Kritik am geänderten Ausbauplan für Ganztagsschulen kommt von SPÖ und Liste Pilz (LP). Für SPÖ-Bildungssprecherin Sonja Hammerschmid ist es „völlig verkehrt, dass die ÖVP-FPÖ-Regierung jetzt de facto beim Ausbau der Ganztagsschulen spart“, hieß es heute in einer Aussendung. Von einem „großen Fehler“ sprach ihr Pendant von der LP, Stephanie Cox.

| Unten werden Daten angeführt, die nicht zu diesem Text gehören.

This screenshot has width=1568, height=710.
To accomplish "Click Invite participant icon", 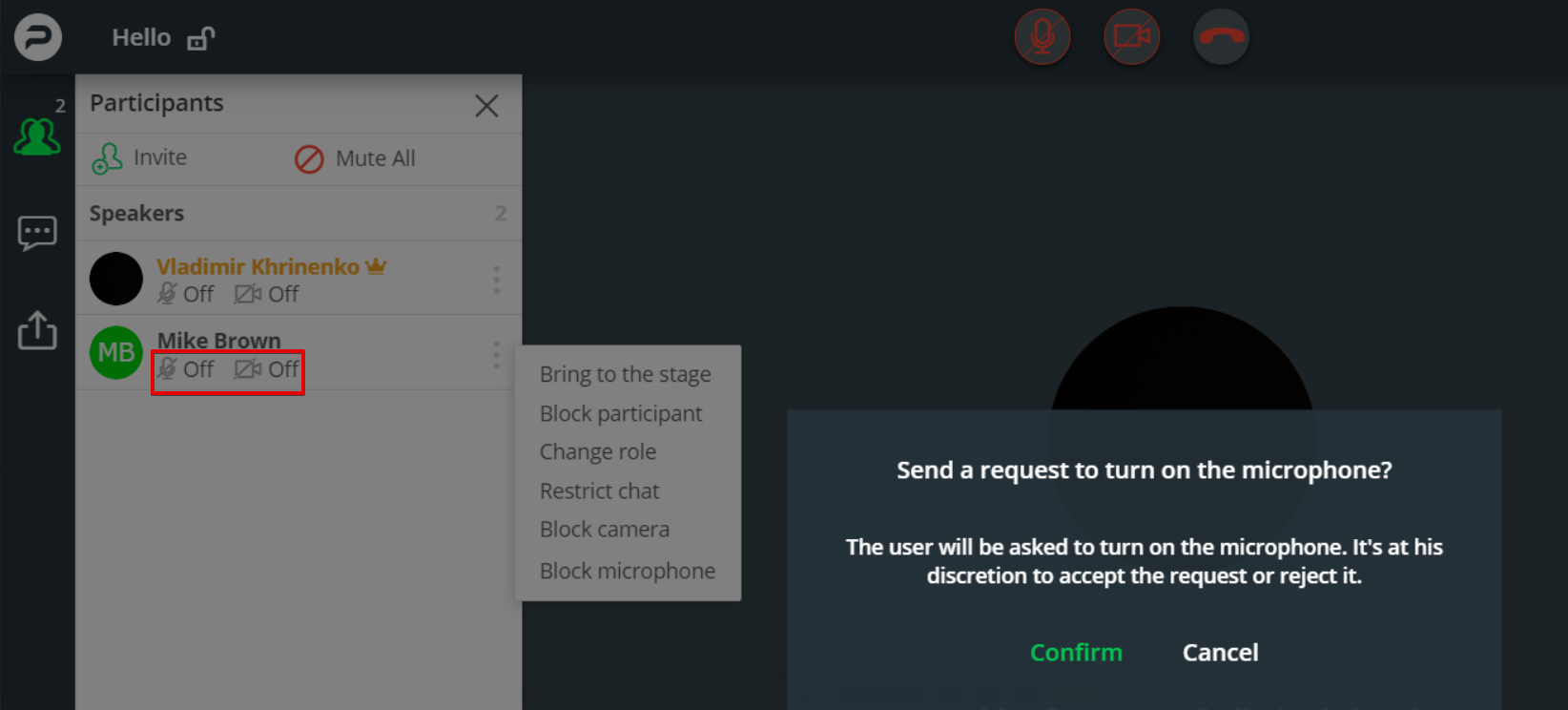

Heute wurde bekannt, dass die Vergabe der mit rund 750 Mio. Euro dotierten Mittel zum Ausbau der ganztägigen Schulformen bis 2032 gestreckt wird. Ursprünglich hätten die aus der Bankenabgabe stammenden Mittel bis 2025 vergeben werden sollen. Für 2018 soll der Ausbau aus einer noch laufenden 15a-Vereinbarung mit den Ländern finanziert werden, hieß es aus dem Bildungsministerium.

SPÖ spricht von Halbierung der Mittel

„Noch zum Regierungsantritt haben ÖVP und FPÖ versprochen, dass sie den Ausbauplan beibehalten wollen“, so Hammerschmid. „Wenn die Zeit für den Ausbau nun verdoppelt wird, dann ist das de facto eine Halbierung der Mittel, die zur Verfügung stehen.“ Man brauche aber die Ganztagsschulen jetzt. Auch „das Wegkürzen der Mittel für Unterstützungspersonal für die Schulen ist genau der falsche Weg“.

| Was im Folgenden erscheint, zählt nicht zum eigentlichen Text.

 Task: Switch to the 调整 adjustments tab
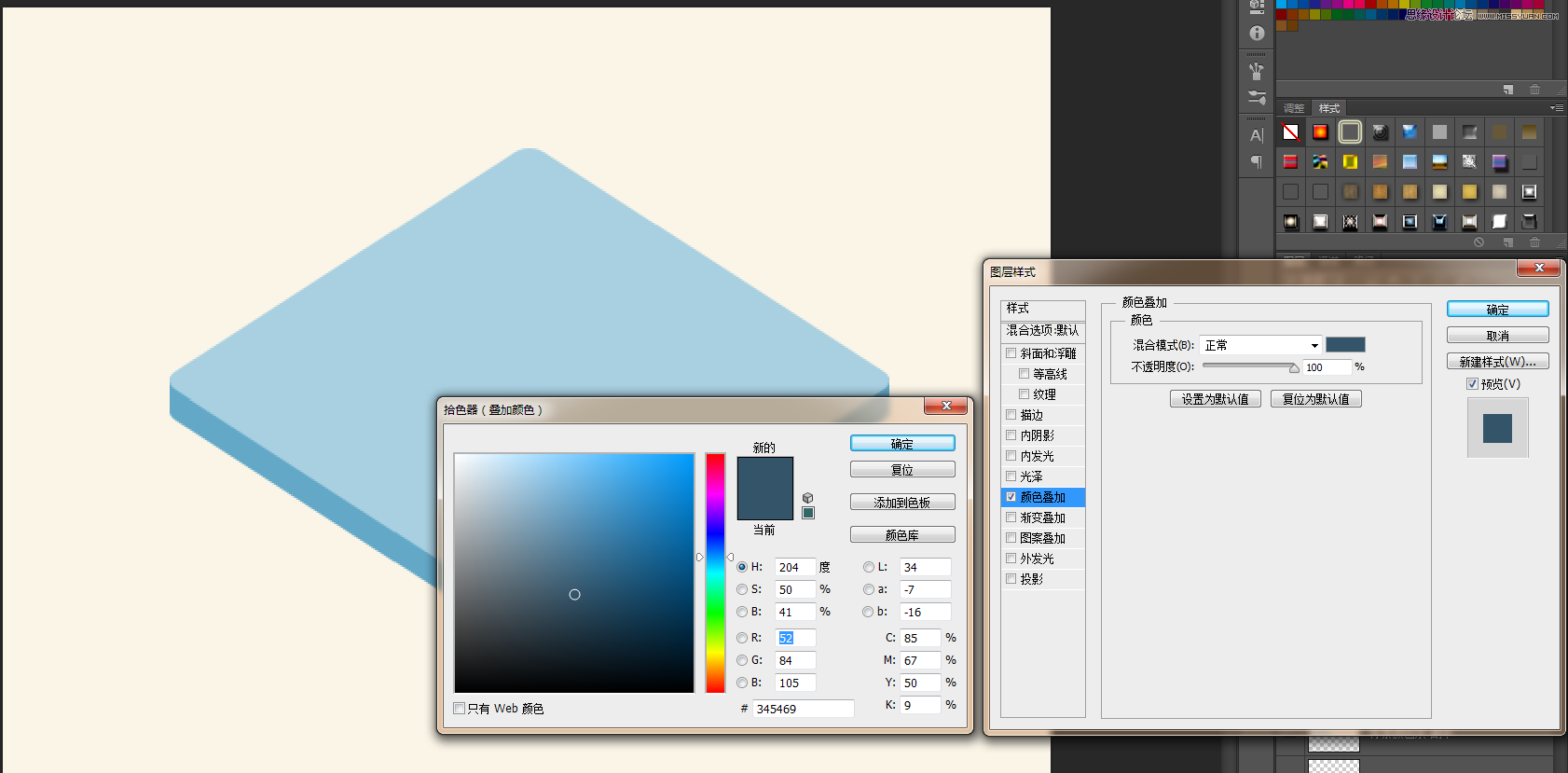(x=1294, y=108)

Ähnlich Cox: Gerade im Bildungsbereich brauche es Investitionen statt Einsparungen. Sie könne nicht nachvollziehen, „dass die Regierung gerade hier den Rotstift ansetzt“. Vor allem, dass bestehende Gesetze und finanzielle Zusagen wieder rückgängig gemacht würden, verunsichere die Betroffenen.

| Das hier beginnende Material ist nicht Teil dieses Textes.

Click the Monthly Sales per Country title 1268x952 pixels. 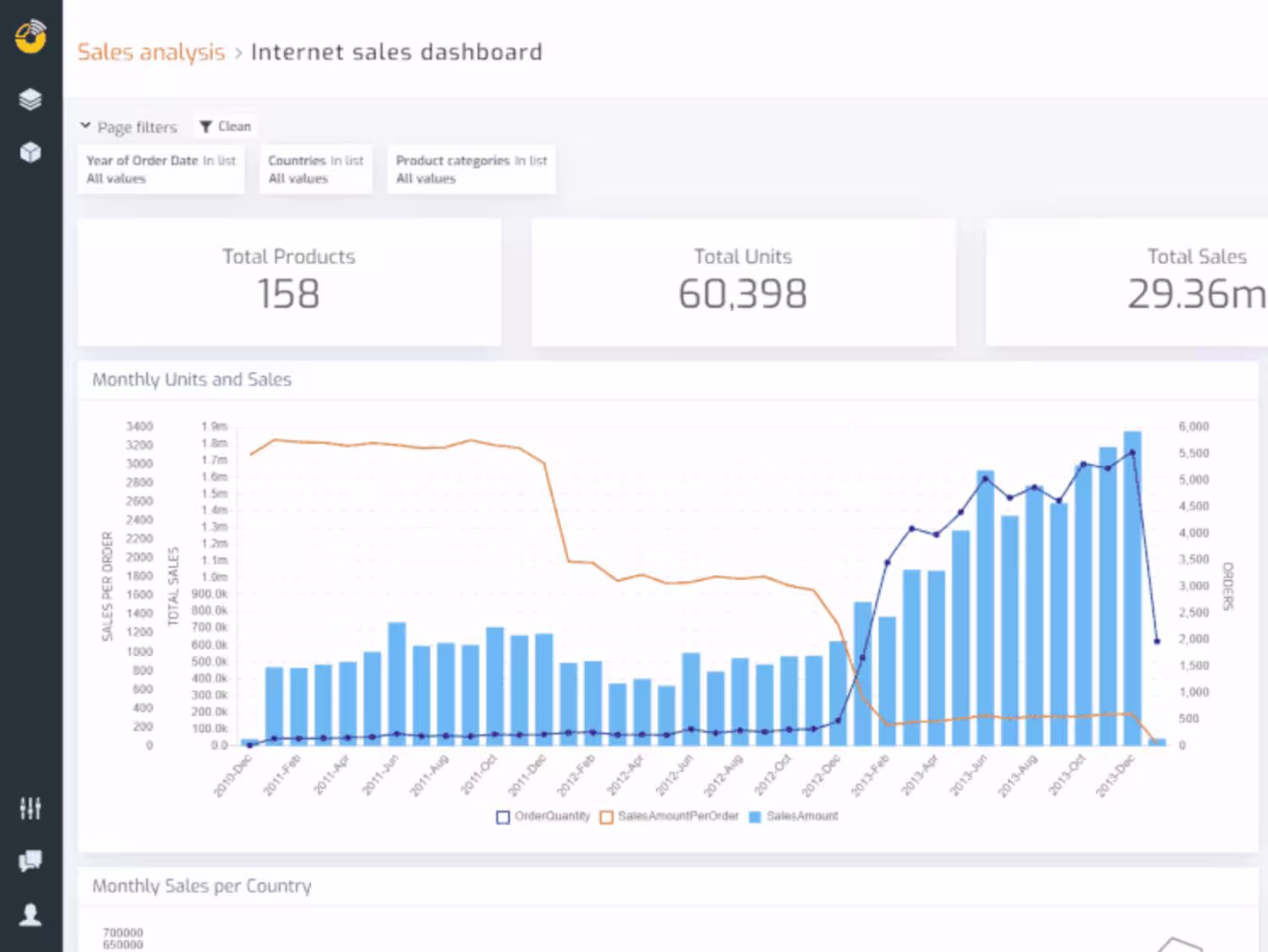tap(202, 886)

NEOS-Kritik an Verzögerung

Kritik kam auch von NEOS: „Nicht genug damit, dass die Innovationsstiftung für Bildung von dieser Regierung ausgehungert wird, werden nun auch bereits gesetzlich zugesicherte Mittel aus der Bankenmilliarde für den Ausbau der Ganztagsschule um zumindest Jahre nach hinten verschoben“, so Klubobmann Matthias Strolz in einer Aussendung.

Die Streckung der Mittel für den Ganztagsschulausbau ist allerdings nicht ganz neu. Bereits das Ausbauprogramm der Vorgängerregierung war so verlangsamt worden: 2014 beschloss man, 50 Mio. Euro weniger auszuschütten und dafür am Ende der Laufzeit anzuhängen. Argumentiert wurde das damals ebenso damit, dass die Mittel von den Ländern nicht vollständig abgerufen wurden.